How can you tell if "Something A" is a subclass of "Something B" if we
have not really tested either. All depends on the definition then (and
we are free to change the definition in the ontology before we
finalise the specification).

If the definition of a Space is a "space where data reside", then
community is not a Space because people (foaf:Persons) can also be
part of a Community and they sure are not data (in the common
understanding). From this point we have a question - what is easier? -
(a) to leave out the subclass, and add it later if needed; or (b) to
add it now and try to remove it if we find it not suitable. It is hard
to take a statement away, so in my view (a) is a better chioce now.

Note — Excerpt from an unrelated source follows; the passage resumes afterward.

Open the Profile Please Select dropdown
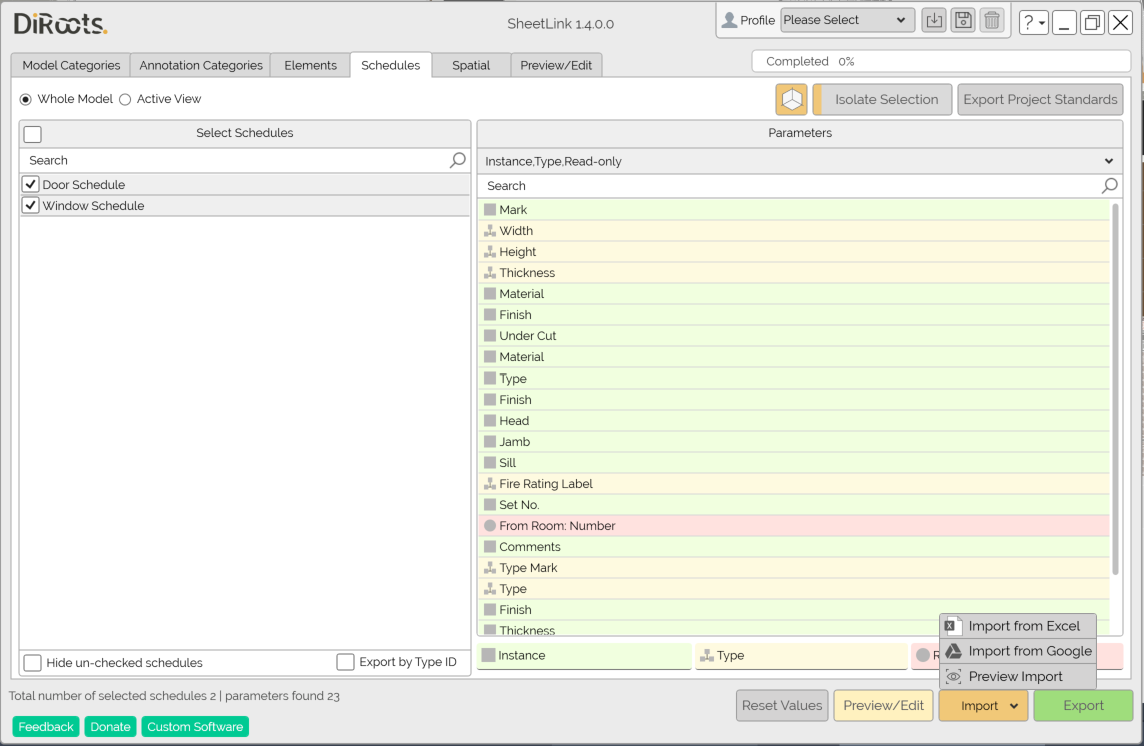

What we can do is: revise definitions for both classes, coming up with
more precise definitions if needed. And build implementations that use
this data, which (how it is used) determine in the end real meaning of
the data.

> I hope SIOC provides a mechanism for coherent construction of rich
> URIs (rich is expressed in depth and breadth of Linked Data).

It is not a part of the ontology specification, but SIOC plugins for
WordPress, etc. have implicit rules how the URL to request some data
can be formed. Currently it is not explicitly defined in the documents
of SIOC project, but we may think about it and work on the SIOC
protocol description as a way to construct rich URIs to request SIOC
data.

> > (5)
> >
> > We still need a way to recommend to people looking at the SIOC Types
> > module what kind of vocabularies can be used for Items contained in
> > particular Container subclasses. For example, to say that in a
>
> I think being able to dereference the Schema / Ontology is a starting
> point. Ultimately, RDF Authors (direct or indirect) will lookup
> dereferencable ontologies and use this as an unobtrusive mechanism for
> "Term ReUse". If I can dereference the SIOC Types Modules I can

What we need before that is a way how to point to other ontologies.

Your initial approach was to subclass those external classes form
sioc:Item thus indicating they all (doap:Project, image:IFD, ...) are
items. This makes sense from the business point of view, but is
intrusive into those other ontologies.

We need to find a way that is less intrusive (does not change
definitions of the external ontologies, if possible) and at the same
time hint that these ontologies can be used to represent a particular
type of objects.

rdfs:seeAlso is probably the weakest / less instructive possible way
to indicate this.

Which may be good for start, unless we find something that is good,
stronger than seeAlso and weaker than subclassing external things from
sioc:Item. In the future we can use related ontologies schema to link
different schemas, but we have to materialise this schema first.